Which library would you recommend to use with Bloodshed?

And, again it is important to me to see this dream become a reality, so while I can code much of the non-graphical parts, would it be worth my time to try to document all the features and make an account on source forge or some other site to attract other programmers to help? Or would it be better to just put the idea back onto the back burner, to sit another two or three years while I try to get the experience needed?

I am thinking of just trying to do this project step by step, by starting with the object editor, first getting a pcx file that would be the main window to show, then adding in the buttons and other stuff, and the basic image editing controls and functionality.. and hopefully if I can tackle all of that, then be ready to start learning to work with the images in memory and saving them to a file using my own format.

Once I tackle that bit, then making the map editor next would allow me to learn how to work with tiling the images, and using offsets to make sure the images line up correctly.. and a walk around mode for testing.

Then I can start working on the server and client aspect, making it an actual game, then start adding in the scripting ability and script editor.

Each of these steps are ordered to allow me to start with basic steps and build onto each step, in what appears to me to be a progressive order from simple tasks to the more complex tasks. I hope.
Quote: Ok.. well I am using Bloodshed C++, with Rededit for resource files, and MingW compiler (came with Bloodshed). I think Allegro is for DJGPP, I've heard of SDL in passing (am looking the site over more carefully now), and have never heard of SFML..

Most people around here recommend either Code::Blocks or MSVC++ since Dev-C++ is no longer supported or actively developed. The 2D libraries that I listed can be used with Dev-C++, Code::Blocks, or MSVC++.

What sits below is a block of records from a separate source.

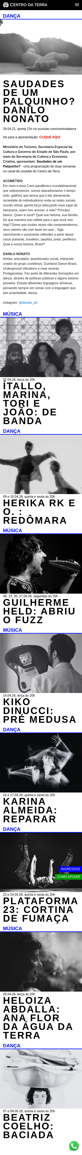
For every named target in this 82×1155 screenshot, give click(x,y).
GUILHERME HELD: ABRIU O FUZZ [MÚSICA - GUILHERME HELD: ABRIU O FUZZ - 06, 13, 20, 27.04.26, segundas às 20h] (39, 611)
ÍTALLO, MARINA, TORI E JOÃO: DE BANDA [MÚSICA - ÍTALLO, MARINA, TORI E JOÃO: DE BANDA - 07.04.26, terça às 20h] (30, 403)
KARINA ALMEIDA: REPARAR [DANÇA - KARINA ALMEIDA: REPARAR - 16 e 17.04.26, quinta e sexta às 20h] (30, 810)
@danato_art (28, 302)
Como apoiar (68, 876)
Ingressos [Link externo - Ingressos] (70, 869)
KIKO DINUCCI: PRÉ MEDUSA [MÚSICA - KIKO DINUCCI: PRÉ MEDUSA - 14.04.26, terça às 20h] (40, 710)
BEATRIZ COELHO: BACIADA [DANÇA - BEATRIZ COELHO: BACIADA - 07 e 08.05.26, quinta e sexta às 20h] (28, 1126)
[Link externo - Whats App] (74, 1146)
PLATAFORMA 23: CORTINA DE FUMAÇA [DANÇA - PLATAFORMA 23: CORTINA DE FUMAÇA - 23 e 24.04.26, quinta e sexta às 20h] (40, 909)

I would recommend SDL since that is what I use. I also use Code::Blocks. In any case if you decide to go the SDL route there is an awesome site for tutorials and how to set it up under pretty much any IDE: Lazy Foo Tutorials. Lesson #1 tells you how to set it up.
Quote: And, again it is important to me to see this dream become a reality, so while I can code much of the non-graphical parts, would it be worth my time to try to document all the features and make an account on source forge or some other site to attract other programmers to help? Or would it be better to just put the idea back onto the back burner, to sit another two or three years while I try to get the experience needed?

I don't know the answer to yr question. I think the best way to get help is to get the project going and establish that you are committed to it. Then more people may be willing to join the cause. Also, there is a help wanted forum here that you can solicit help.
Quote:I am thinking of just trying to do this project step by step

That is definitely the way to go. To give you a basic example: for one of my early projects I wanted to make donkey kong. First, I just blitted the background. Then I blitted mario to the screen. Then I acquired user input to move mario, then I animated mario, etc, etc. The basic gist is to keep building with small blocks, adding more features and content and functionality.

Also, have you read the Isometric & tile-based game resources for gameDev? If not you should check them out: go up top to resources, then click articles. Scroll to isometric. There is some good info there.
Quote:Original post by Aakanaar
If the proper use is as it used to be, which is to blit an alpha mask to the surface first, then blit the image, then when reading the file and creating the image objects in the memory, I would just use the RGB values to create the image and the A to create the alpha mask as a separate image. (Note that this has once again doubled the number of images needed for an object.)


There are very few, if any, modern graphics APIs that still require the old-fashioned method of mask-AND-background, image-OR-background.

If you use D3D or OGL (or any API that uses these under the hood), you'll have hardware support for per-pixel alphablending. Even GDI has support for per-pixel alpha now.

In terms of your custom file format, all sounds perfectly plausible to me. I use a similar system for creating my sprite files - the format supports having multiple images in a single file, stored as RGBA bytes - and has worked out well.